Start of TASK INPUT

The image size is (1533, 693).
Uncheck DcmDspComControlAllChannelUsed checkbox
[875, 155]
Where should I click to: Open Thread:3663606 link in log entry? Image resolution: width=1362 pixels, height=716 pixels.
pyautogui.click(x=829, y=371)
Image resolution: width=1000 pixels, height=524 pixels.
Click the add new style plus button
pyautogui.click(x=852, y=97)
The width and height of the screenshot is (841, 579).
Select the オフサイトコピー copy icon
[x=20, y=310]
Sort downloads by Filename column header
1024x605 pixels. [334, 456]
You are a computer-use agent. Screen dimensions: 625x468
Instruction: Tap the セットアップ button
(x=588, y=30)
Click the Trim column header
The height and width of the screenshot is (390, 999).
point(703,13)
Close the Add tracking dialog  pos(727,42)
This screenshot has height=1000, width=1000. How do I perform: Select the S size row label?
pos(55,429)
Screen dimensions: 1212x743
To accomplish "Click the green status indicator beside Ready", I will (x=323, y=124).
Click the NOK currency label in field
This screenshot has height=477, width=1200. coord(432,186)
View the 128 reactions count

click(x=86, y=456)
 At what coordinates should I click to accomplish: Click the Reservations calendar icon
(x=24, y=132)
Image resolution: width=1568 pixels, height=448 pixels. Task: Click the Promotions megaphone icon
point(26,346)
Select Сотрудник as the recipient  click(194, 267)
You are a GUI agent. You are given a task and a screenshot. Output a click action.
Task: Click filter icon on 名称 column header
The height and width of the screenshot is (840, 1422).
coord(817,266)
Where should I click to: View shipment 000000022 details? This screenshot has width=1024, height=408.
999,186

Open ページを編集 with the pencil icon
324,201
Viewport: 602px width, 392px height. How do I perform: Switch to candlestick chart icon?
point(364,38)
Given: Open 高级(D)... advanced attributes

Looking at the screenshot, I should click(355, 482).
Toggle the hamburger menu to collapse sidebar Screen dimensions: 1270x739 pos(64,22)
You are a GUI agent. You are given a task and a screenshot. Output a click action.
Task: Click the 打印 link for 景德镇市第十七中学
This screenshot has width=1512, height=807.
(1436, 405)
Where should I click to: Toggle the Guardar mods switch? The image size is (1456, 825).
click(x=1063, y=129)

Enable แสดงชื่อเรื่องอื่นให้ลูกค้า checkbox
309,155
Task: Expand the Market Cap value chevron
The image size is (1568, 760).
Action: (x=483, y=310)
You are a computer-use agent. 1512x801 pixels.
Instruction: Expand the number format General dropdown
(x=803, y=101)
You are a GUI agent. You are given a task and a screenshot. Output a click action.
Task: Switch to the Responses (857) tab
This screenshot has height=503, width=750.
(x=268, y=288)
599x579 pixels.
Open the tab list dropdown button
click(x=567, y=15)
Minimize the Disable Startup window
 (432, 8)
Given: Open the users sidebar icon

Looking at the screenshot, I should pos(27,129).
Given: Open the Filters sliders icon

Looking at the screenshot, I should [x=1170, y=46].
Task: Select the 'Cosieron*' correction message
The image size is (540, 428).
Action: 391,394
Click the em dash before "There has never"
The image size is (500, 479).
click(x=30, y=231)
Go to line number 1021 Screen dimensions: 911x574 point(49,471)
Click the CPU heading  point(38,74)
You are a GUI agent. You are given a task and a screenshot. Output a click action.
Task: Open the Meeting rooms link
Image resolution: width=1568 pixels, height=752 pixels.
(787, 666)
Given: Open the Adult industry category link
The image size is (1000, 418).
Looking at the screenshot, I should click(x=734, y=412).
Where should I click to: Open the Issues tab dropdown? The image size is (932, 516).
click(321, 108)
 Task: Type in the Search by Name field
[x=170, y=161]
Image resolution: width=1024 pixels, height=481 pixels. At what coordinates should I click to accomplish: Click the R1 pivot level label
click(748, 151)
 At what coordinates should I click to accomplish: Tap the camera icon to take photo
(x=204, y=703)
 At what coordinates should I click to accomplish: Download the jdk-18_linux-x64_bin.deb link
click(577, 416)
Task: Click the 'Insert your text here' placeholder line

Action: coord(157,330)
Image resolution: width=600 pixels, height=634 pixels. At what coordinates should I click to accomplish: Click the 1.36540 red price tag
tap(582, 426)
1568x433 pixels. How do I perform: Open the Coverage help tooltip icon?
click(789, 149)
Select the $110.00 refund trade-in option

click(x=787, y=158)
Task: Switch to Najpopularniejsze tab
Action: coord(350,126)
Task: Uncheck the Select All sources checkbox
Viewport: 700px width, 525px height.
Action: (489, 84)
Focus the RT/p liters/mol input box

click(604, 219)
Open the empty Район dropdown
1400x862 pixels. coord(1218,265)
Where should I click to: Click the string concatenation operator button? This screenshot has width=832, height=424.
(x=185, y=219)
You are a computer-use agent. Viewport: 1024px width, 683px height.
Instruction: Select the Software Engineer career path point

End of TASK INPUT

- WHAT TO PRODUCE: From the line containing "Task: Uncheck the Select All sources checkbox" to the last line of the data above, copy each line exactly and add nothing.

- ANSWER TO THE EXERCISE:
Task: Uncheck the Select All sources checkbox
Viewport: 700px width, 525px height.
Action: (489, 84)
Focus the RT/p liters/mol input box

click(604, 219)
Open the empty Район dropdown
1400x862 pixels. coord(1218,265)
Where should I click to: Click the string concatenation operator button? This screenshot has width=832, height=424.
(x=185, y=219)
You are a computer-use agent. Viewport: 1024px width, 683px height.
Instruction: Select the Software Engineer career path point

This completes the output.